January 25. Queen’s female medical trailblazer. HMS Laurentic lost off Swilly. Roll of Honour

Isabel Addley Tate is the only woman to be named on the Queen’s University War Memorial. Isobel Addey Tate lived and died before women had the vote. The path she chose was not a simple or easy one but women like her did much to alter the way women were to live and work in the 20th century. One of the first woman graduates in medicine she died serving in a Military Hospital in Malta this day in 1917. On the same day the Laurentic hit a mine off Lough Swilly. Seven from NI were lost including Robert Reid from Balnamore and Thomas Steele from Gilford and Bangor.
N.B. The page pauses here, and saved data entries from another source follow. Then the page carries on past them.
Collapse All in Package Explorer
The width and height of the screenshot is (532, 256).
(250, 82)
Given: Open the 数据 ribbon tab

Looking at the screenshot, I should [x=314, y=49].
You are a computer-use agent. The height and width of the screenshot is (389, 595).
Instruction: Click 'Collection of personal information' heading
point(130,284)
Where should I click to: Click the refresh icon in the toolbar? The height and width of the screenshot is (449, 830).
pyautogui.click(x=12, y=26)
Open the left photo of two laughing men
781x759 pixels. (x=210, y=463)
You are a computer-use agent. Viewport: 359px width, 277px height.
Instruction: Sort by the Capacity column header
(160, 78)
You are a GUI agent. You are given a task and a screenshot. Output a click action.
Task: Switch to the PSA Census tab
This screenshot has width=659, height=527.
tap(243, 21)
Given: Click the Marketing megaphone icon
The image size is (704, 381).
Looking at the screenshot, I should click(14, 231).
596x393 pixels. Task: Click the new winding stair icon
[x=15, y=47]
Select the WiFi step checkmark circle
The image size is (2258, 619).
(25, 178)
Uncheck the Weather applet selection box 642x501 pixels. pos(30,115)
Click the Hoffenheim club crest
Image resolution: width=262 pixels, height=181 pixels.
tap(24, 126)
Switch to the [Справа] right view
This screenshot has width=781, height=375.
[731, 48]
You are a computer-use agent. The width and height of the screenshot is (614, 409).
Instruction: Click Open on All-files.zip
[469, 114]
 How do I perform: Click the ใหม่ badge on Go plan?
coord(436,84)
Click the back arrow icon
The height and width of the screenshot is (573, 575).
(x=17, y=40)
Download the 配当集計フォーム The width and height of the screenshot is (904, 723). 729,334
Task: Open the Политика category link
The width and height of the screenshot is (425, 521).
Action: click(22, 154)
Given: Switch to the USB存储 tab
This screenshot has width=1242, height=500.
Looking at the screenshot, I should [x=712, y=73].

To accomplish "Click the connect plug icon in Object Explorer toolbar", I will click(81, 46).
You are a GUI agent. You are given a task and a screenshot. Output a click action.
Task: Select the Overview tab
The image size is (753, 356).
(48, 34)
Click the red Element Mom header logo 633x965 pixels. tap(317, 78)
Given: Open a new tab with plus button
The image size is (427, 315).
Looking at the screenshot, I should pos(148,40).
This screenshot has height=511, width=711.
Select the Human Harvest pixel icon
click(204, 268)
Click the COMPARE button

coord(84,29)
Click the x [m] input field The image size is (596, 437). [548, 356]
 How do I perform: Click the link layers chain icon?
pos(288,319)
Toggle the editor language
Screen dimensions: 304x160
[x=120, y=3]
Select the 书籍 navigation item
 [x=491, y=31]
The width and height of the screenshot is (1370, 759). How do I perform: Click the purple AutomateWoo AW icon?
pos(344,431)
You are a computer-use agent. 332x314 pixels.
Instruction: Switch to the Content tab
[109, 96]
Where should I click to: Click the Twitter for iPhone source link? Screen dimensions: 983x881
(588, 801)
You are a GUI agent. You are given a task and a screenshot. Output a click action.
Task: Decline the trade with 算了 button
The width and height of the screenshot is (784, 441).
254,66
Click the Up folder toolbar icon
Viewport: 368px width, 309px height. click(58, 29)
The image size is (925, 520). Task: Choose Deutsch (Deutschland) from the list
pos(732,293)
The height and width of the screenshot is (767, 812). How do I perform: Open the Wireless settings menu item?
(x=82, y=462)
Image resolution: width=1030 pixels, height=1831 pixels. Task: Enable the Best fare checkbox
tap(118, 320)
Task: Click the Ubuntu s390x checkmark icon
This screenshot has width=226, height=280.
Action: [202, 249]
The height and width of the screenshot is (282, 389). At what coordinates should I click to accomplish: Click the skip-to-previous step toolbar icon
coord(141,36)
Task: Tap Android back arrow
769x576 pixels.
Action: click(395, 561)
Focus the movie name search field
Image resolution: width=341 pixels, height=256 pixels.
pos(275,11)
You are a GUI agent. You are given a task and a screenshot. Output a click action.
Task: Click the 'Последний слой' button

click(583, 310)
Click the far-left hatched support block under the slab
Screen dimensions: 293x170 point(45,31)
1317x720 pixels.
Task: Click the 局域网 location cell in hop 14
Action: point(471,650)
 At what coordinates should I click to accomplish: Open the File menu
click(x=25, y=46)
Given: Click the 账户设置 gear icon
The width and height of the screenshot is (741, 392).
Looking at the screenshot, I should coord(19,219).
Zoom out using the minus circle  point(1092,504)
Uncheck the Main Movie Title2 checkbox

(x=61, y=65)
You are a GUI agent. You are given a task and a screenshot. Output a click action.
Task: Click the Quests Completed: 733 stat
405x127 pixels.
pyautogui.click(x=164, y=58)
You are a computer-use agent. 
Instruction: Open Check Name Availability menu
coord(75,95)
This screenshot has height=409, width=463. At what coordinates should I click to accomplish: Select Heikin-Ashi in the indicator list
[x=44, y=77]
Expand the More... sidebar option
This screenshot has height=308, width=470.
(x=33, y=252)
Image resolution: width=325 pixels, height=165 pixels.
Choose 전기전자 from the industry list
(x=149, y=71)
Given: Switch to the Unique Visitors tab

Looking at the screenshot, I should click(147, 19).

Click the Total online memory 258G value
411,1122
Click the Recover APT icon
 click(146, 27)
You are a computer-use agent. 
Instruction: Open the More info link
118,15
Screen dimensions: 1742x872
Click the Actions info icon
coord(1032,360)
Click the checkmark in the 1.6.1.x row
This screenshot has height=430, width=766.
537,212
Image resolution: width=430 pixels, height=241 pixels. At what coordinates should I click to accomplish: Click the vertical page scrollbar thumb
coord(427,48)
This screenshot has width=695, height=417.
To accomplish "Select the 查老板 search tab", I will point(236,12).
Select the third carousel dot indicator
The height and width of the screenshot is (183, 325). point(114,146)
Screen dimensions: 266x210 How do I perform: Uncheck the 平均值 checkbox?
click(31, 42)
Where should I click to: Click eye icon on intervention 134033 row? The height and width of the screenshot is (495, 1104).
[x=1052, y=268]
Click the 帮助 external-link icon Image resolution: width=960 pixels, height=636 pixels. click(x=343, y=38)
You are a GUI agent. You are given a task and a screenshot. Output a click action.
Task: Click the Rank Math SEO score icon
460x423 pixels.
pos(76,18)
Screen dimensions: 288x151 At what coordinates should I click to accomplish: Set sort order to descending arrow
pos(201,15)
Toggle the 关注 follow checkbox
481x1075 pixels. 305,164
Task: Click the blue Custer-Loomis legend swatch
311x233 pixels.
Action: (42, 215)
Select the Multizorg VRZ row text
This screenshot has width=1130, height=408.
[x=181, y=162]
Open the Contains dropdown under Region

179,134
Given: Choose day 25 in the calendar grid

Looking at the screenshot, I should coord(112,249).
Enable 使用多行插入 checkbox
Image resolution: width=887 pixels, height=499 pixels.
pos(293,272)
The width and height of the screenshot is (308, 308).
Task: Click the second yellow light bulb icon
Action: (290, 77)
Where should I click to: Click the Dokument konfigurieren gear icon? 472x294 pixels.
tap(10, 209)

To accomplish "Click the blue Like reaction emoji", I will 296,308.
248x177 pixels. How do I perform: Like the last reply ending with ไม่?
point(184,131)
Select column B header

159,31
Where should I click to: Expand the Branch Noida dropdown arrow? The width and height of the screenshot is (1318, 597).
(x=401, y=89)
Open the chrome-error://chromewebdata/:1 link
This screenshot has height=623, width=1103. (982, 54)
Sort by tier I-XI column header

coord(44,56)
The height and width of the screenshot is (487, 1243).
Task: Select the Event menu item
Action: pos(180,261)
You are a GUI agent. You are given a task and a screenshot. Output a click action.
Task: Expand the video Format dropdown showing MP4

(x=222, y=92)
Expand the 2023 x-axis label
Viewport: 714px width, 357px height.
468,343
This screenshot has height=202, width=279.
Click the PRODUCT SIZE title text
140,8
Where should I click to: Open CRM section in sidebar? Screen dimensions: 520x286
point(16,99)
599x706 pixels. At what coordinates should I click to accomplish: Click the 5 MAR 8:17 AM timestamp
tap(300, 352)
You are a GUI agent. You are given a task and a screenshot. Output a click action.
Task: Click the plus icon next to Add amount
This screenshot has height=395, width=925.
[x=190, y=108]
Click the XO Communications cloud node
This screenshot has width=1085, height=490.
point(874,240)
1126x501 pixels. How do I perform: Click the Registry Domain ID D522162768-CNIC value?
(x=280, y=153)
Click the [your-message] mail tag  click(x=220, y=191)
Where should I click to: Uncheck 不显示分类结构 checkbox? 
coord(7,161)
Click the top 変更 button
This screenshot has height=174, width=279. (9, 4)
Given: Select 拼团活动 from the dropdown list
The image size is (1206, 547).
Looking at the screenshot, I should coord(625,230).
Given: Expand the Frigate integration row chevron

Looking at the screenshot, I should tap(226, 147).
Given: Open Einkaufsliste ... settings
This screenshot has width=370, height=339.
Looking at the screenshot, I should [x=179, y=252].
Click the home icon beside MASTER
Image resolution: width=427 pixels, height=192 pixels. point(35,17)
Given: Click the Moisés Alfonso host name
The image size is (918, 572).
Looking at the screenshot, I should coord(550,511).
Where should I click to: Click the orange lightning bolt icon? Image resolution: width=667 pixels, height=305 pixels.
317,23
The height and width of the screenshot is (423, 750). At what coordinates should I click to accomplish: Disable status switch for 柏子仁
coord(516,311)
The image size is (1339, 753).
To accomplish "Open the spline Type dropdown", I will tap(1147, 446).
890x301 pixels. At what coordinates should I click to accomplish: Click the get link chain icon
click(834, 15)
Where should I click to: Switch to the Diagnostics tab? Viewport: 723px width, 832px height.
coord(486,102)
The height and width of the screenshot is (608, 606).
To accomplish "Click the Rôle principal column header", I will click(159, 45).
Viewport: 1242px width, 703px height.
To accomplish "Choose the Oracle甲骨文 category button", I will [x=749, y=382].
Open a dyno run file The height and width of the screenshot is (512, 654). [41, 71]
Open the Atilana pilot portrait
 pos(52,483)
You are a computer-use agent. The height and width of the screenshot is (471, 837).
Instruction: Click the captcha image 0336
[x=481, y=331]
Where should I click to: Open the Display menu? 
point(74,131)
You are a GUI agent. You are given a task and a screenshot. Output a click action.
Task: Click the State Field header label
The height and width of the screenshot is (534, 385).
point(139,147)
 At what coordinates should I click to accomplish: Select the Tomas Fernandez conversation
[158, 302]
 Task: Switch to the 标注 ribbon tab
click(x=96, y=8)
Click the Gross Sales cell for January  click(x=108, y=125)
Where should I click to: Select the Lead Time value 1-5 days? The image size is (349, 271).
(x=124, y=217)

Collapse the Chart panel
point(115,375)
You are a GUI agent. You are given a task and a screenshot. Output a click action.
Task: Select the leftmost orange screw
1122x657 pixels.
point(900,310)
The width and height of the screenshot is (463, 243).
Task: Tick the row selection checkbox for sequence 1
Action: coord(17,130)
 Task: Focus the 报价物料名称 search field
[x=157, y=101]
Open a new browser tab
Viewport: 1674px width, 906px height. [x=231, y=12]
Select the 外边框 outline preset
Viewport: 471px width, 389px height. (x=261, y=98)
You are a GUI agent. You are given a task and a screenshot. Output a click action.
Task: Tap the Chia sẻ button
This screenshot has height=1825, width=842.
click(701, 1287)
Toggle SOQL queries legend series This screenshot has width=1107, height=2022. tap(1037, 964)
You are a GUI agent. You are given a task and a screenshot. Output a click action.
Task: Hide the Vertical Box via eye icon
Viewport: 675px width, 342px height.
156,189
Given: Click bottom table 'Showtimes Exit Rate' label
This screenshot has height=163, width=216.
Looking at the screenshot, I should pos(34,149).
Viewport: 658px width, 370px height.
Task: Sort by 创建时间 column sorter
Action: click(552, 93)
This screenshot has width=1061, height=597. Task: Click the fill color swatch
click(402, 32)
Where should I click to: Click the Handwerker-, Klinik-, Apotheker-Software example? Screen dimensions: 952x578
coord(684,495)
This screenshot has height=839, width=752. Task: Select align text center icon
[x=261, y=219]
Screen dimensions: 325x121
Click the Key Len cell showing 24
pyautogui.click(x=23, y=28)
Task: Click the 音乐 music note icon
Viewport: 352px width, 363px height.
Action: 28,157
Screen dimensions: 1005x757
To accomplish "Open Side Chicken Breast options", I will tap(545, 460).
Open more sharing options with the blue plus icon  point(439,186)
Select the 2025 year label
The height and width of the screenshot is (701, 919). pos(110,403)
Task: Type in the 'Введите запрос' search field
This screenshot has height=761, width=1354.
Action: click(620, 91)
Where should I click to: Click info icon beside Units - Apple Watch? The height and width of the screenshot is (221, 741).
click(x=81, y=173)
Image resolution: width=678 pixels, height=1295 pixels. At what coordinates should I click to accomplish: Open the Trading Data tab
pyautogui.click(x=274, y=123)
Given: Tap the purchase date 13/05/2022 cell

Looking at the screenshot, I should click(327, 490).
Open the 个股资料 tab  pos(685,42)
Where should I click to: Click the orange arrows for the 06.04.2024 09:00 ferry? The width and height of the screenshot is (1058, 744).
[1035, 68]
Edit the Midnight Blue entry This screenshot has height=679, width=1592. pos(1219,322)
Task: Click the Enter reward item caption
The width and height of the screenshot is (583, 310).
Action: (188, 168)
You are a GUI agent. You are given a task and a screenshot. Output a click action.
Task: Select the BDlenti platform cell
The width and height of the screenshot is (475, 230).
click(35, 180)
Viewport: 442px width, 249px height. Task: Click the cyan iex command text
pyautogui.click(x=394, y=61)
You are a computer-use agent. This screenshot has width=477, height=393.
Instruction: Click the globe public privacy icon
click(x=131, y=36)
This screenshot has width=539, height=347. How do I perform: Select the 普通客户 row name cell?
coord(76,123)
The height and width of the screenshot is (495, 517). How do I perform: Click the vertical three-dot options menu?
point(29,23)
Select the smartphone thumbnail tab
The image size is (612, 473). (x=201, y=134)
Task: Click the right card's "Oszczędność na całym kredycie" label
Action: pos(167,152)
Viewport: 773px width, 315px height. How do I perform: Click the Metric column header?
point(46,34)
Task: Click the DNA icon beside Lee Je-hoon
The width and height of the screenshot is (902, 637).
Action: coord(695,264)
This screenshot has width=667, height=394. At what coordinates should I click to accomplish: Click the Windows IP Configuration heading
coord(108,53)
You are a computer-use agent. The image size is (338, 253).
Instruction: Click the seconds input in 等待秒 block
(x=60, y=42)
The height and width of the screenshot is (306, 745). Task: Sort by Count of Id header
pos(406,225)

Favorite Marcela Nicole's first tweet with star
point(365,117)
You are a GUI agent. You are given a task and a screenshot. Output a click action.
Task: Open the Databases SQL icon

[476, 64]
Kenneth Adams left the Royal Artillery to join the RAF. In 1942 the former Rockport and Campbell College student was in a plane hit in error by a ship’s anti-aircraft guns. Ellen Plant of Belfast became a widow within 16 months when her husband Samuel was lost in HM Submarine Olympus. John Dumigan from Carrickfergus was lost in a Murmansk convoy in 1944. In 1946 Limavady Gunner Samuel McFarland of 9th Derry Regiment succumbed to war wounds. Today’s veteran is Coleraine-born Robert Sinclair Knox who was an officer in the Royal Inniskilling Fusiliers in the First World War. He was one of seven British officers to be awarded the Distinguished Service Order (DSO) four times during the conflict. Knox became Deputy Lieutenant for County Londonderry in August 1938. He was also chairman of the Coleraine harbour commissioners. He served as a lieutenant colonel in the Royal Engineers in Second World War, finally retiring in 1949.